**Request:** Please render the listing as a two-column CSV with the columns input and output, starting at the line that contains "Screen dimensions: 1400x856" and continuing through the end of the listing. Use one row for each text and its answer, put each field in quotation marks, replace line breaks with spaces, and omit the pictures.

**Data rows:**
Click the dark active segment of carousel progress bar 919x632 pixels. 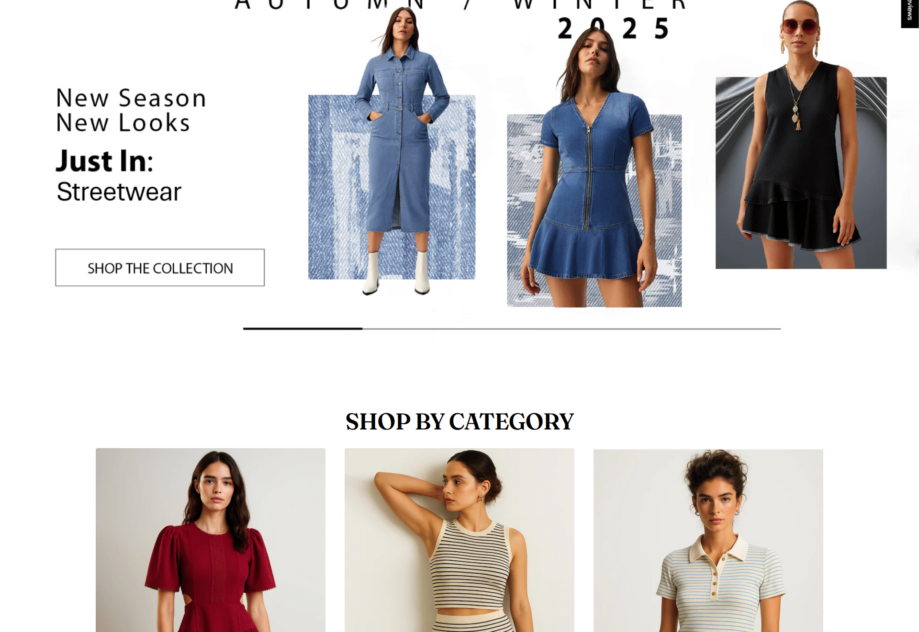coord(302,329)
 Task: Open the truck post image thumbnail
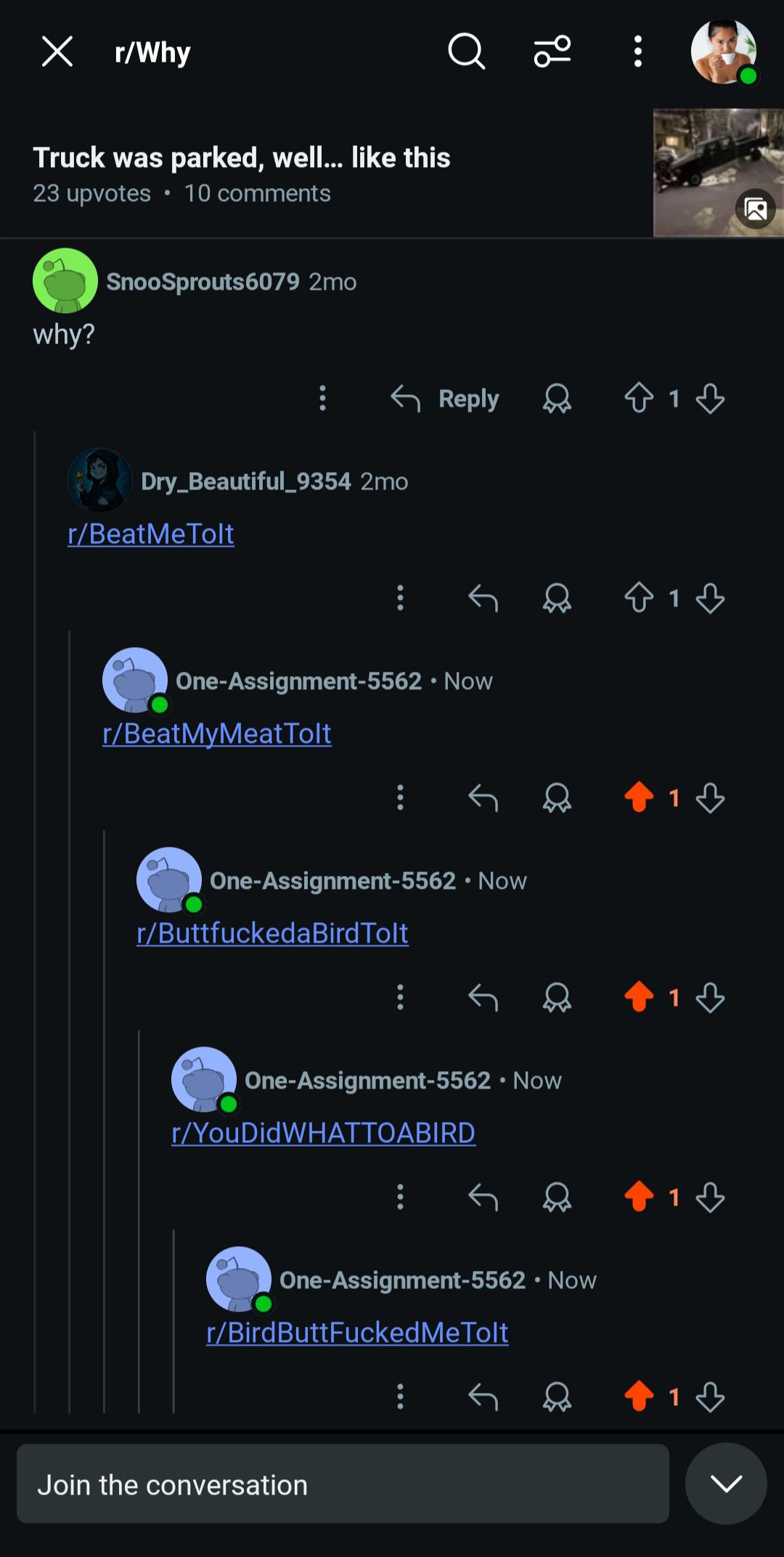(x=719, y=173)
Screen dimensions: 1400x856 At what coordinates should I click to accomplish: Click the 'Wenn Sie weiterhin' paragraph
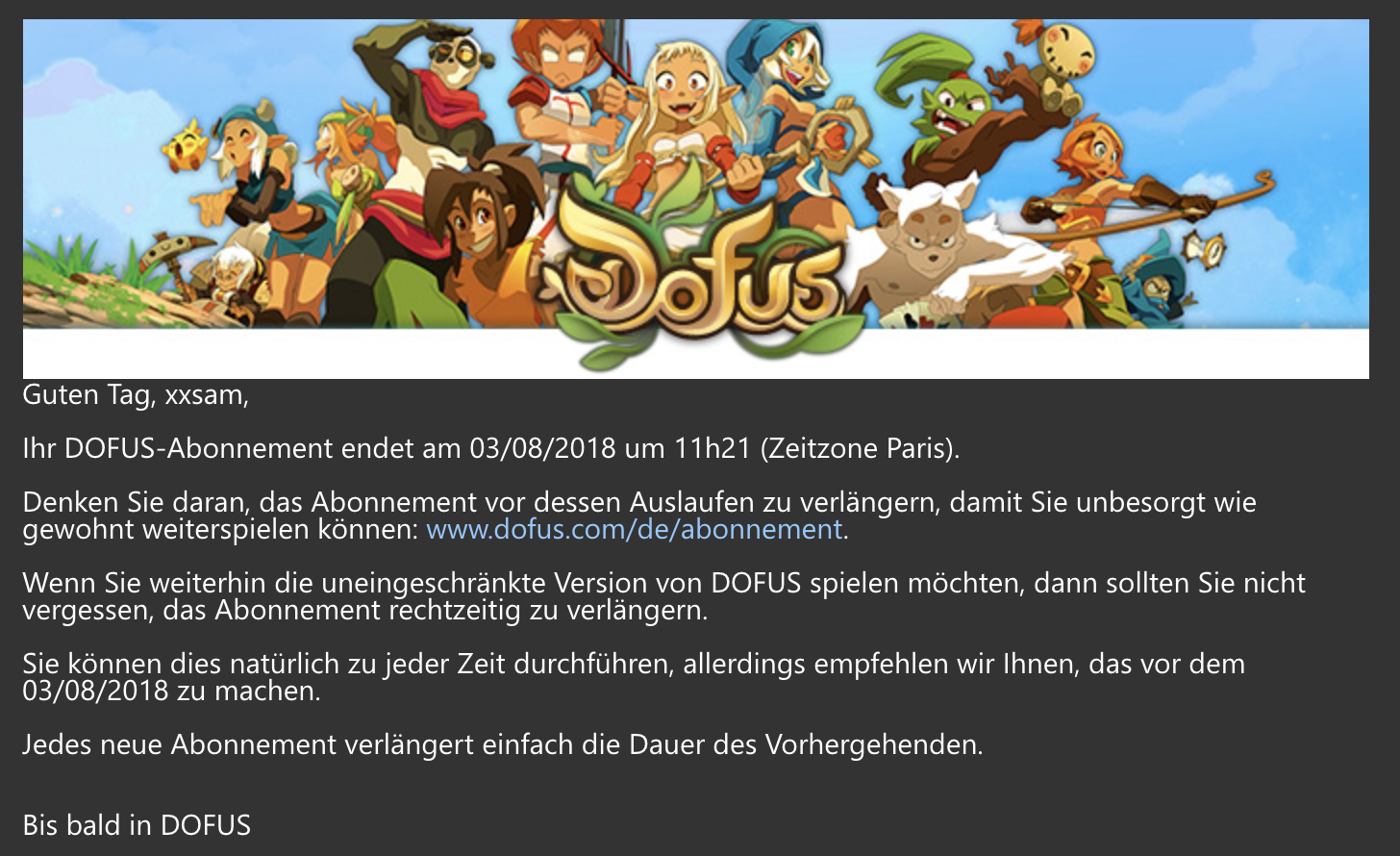(x=663, y=596)
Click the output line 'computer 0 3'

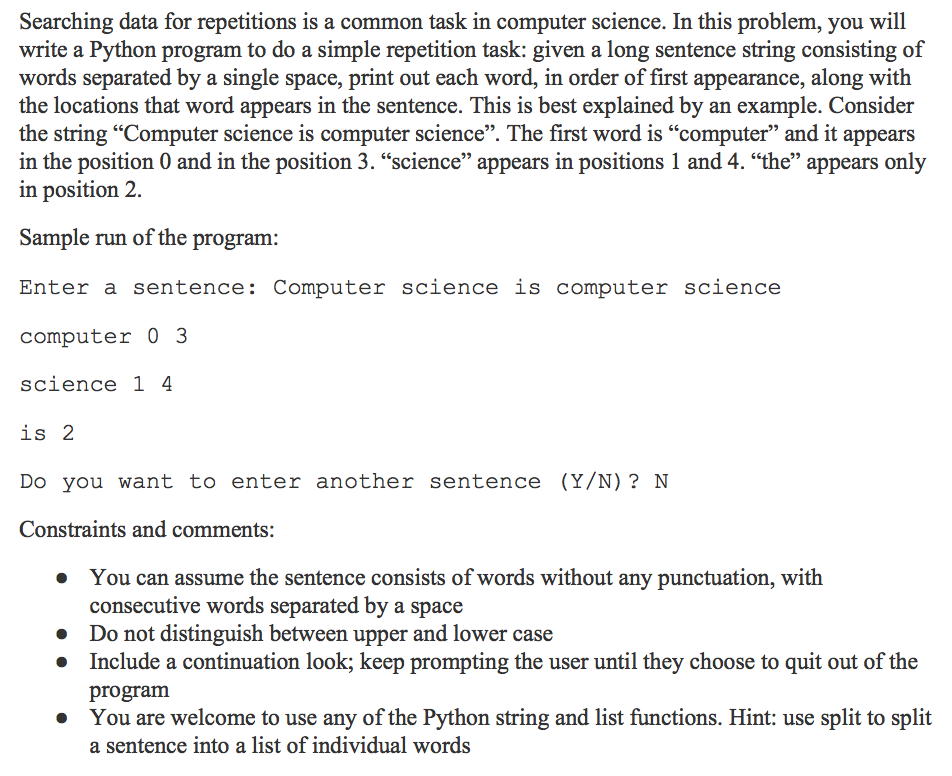[104, 336]
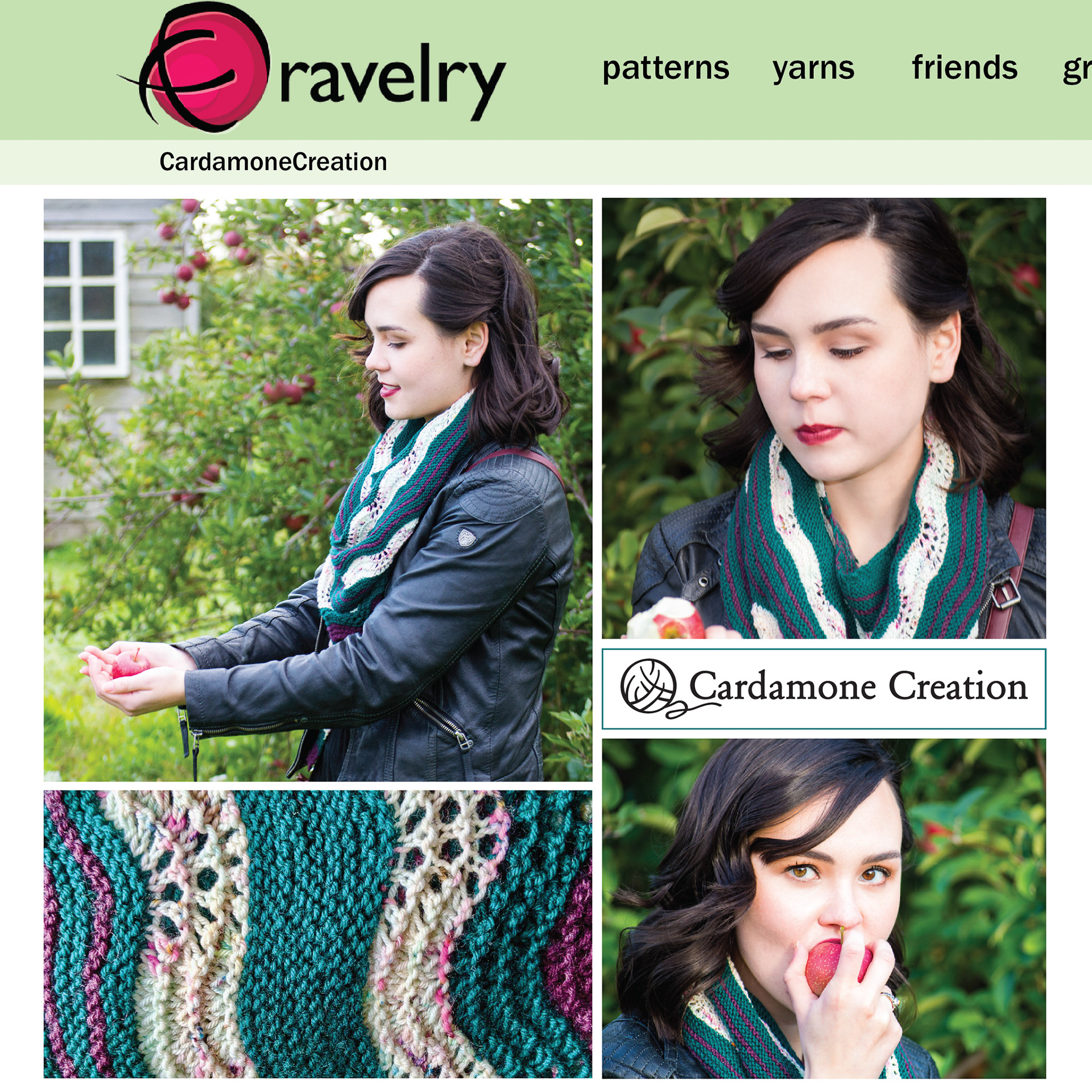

**Answer to this problem:**
input,output
"Screen dimensions: 1400x856 At what coordinates should I click to accomplish: Click the 'Wenn Sie weiterhin' paragraph","(x=663, y=596)"
"Click the output line 'computer 0 3'","[104, 336]"